- .the clarus edge
Ronald A. Faucheux, PH.D
President, Clarus Research Group
Dr. Faucheux is a nationally respected public opinion analyst and public affairs professional. He has a unique background in research, government, politics, communications and issue advocacy. He combines professional competence and academic credentials with pragmatic problem solving. He learned the importance of strategic research in the trenches of competitive politics and issue advocacy.
A former state legislator and Secretary of Commerce in Louisiana, he previously edited and published Campaigns & Elections magazine. He also served as a U.S. Senate Chief of Staff and headed government affairs for the American Institute of Architects. He’s advised more than 118 political and ballot issue campaigns, consulted with Fortune 500 executives, directed landmark foundation research projects and developed advocacy strategies for a range of clients across the nation.
Dr. Faucheux has managed research projects and analyzed surveys for corporate, political, association and nonprofit clients. He’s a recognized expert in applying survey research to strategy planning and message development in highly competitive situations.

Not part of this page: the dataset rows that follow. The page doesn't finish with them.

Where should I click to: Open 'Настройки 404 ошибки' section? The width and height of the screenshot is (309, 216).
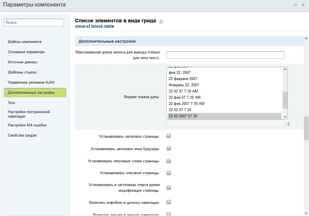click(27, 125)
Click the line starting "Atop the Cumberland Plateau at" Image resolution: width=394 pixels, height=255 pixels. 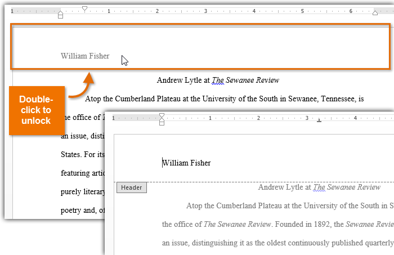click(224, 99)
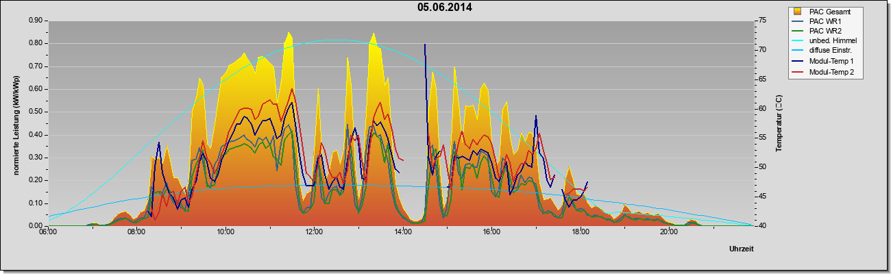The height and width of the screenshot is (274, 891).
Task: Select the Modul-Temp 1 legend entry
Action: point(823,62)
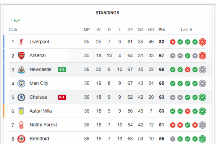Select the Last 5 column header

(186, 30)
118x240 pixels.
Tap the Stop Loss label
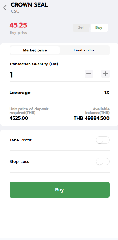19,161
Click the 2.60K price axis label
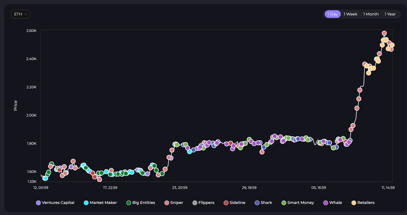This screenshot has height=215, width=407. 31,31
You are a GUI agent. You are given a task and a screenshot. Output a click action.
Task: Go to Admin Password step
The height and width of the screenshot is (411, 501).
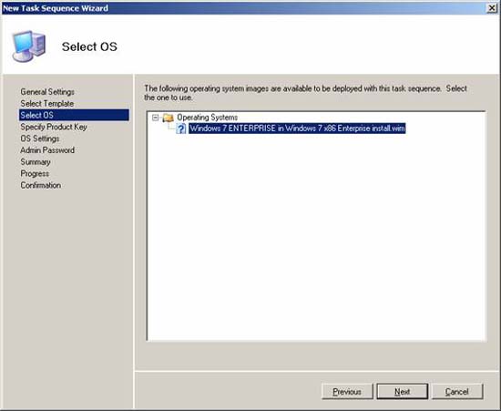47,150
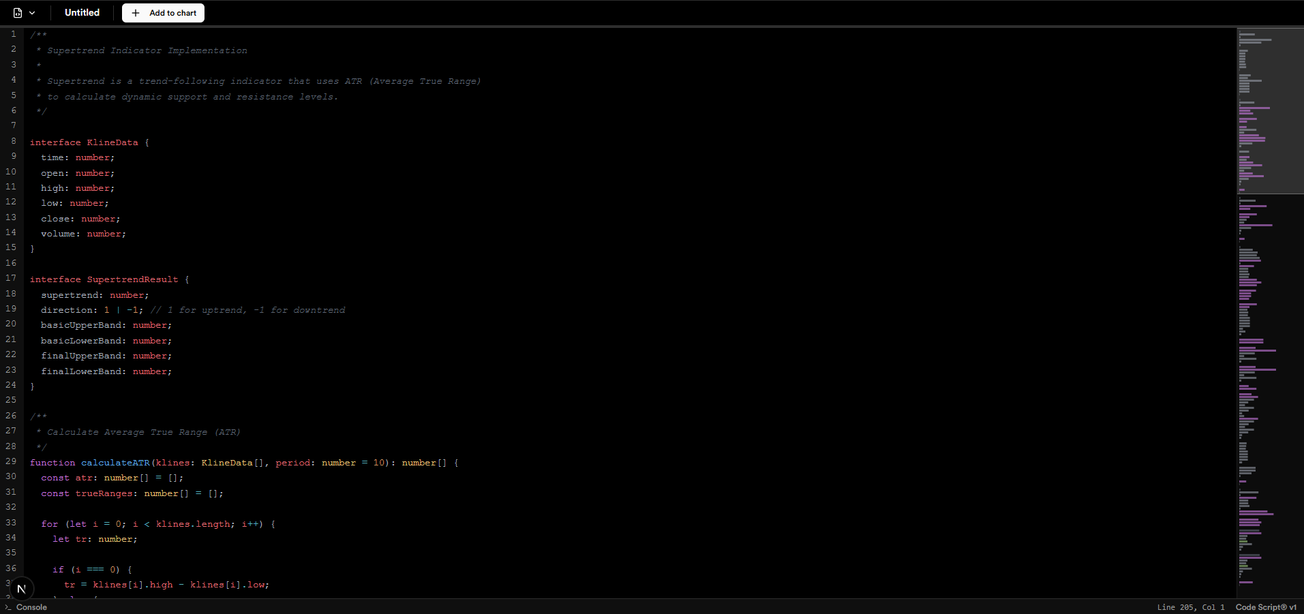This screenshot has width=1304, height=614.
Task: Click SupertrendResult interface name
Action: (132, 279)
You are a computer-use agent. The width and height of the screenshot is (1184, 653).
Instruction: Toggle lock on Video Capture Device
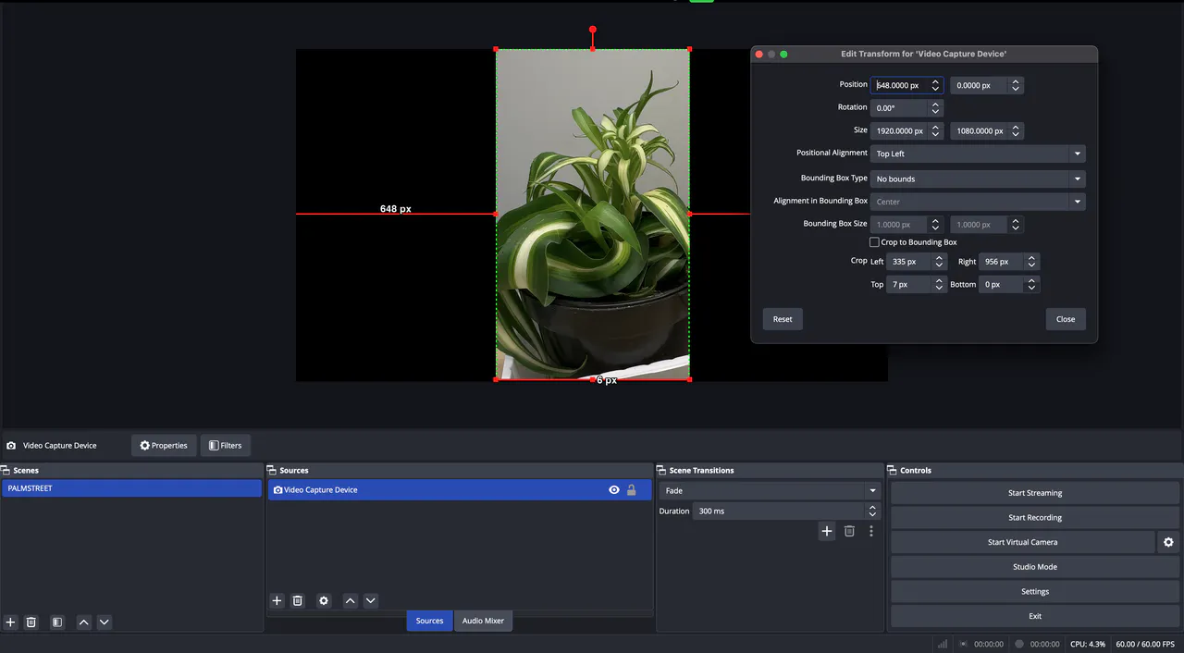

Education & Professional Affiliations:
Dr. Faucheux received his undergraduate degree from Georgetown University, a Ph.D. in political science (with a concentration in voter behavior research) from the University of New Orleans and a Juris Doctor degree in law from the LSU Law Center. He is a member of the American Association for Public Opinion Research and the Marketing Research Association.
Author & Educator:
Dr. Faucheux teaches at the Public Policy Institute at Georgetown University and the Graduate School of Political Management at George Washington University. He’s authored books about political campaigning and has appeared on national network television programs more than 300 times as a nonpartisan expert. He’s trained thousands of corporate, association and political players in the U.S. and other countries. His online political handicapping service correctly called winners 98% of the time in more than 2,500 elections over a 10-year period.